SELECTED EXCERPT
Introduction: Accurate segmentation of long-term electrocardiogram (ECG) signals is essential for diagnosing arrhythmias and monitoring cardiac health. While traditional methods, such as wavelet-based approaches, offer reasonable performance in controlled environments, they often fail to maintain reliability in real-world applications due to noise, beat variability, and morphological changes. Two-dimensional warping (2DW) is a promising solution for ECG segmentation that fits an annotated template to individual beats with high precision. However, its practical adoption is constrained by high computational demands and susceptibility to data drift.
Methods: We developed an enhanced 2DW framework integrating dynamic template generation—using an adaptive windowing detector (ADWIN) and beat-to-template cosine similarity tracking to continuously update the template in response to data drift—and multi-point iterative warping, which optimizes the alignment by minimizing the error at two points simultaneously, reducing computational overhead while improving precision. The framework was tested on 104 manually annotated 15-minute two-channel ECG recordings and benchmarked against original 2DW, discrete wavelet transform (DWT), and stationary wavelet transform (SWT). Metrics included sensitivity, robustness (segmentation error variability), and processing time.
Results: The enhanced 2DW framework achieved a sensitivity of 95.6%, slightly outperforming the original 2DW (94.8%) while significantly surpassing SWT (92%) and DWT (86%). It demonstrated superior robustness by minimizing variability in detecting Q-onset, T-offset, and QT interval. QT interval measurement accuracy improved significantly over the original 2DW (P = 0.037). Computational efficiency increased 5-fold, with processing times reduced from 171.44 seconds to 31.35 seconds per sample on an 8-core Apple M2 processor.
Conclusions: By combining dynamic template adaptation and optimized warping, our enhanced 2DW framework delivers improved accuracy, speed, and resilience to noise and arrhythmias in long-term ECG recordings. These advancements address critical challenges in real-time applications such as ambulatory cardiac monitoring, offering a scalable solution for remote patient care in resource-constrained environments.

REQUIRED ACTION 1
Decide whether each statement agrees with the ECG segmentation abstract above. Answer yes or no for each, and quote the words from the abstract that decide it.
(a) The framework was tested on 104 manually annotated ECG recordings.
(b) The discrete wavelet transform achieved a higher sensitivity than the stationary wavelet transform.
(c) Processing times were measured on a 16-core processor.
REQUIRED ACTION 2
List every method that the ECG segmentation abstract above says the enhanced 2DW framework was benchmarked against.

DATASET SECTION
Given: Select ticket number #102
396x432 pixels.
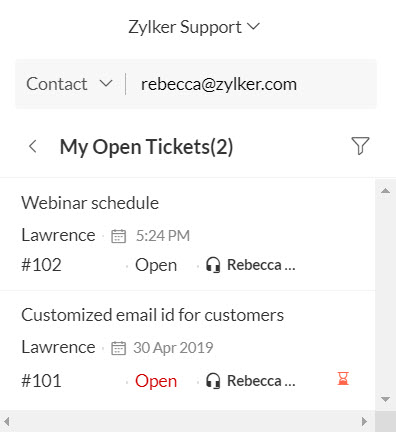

TASK RESULT 1
(a) Yes: "The framework was tested on 104 manually annotated 15-minute two-channel ECG recordings"
(b) No: "significantly surpassing SWT (92%) and DWT (86%)"
(c) No: "on an 8-core Apple M2 processor"

TASK RESULT 2
original 2DW
discrete wavelet transform (DWT)
stationary wavelet transform (SWT)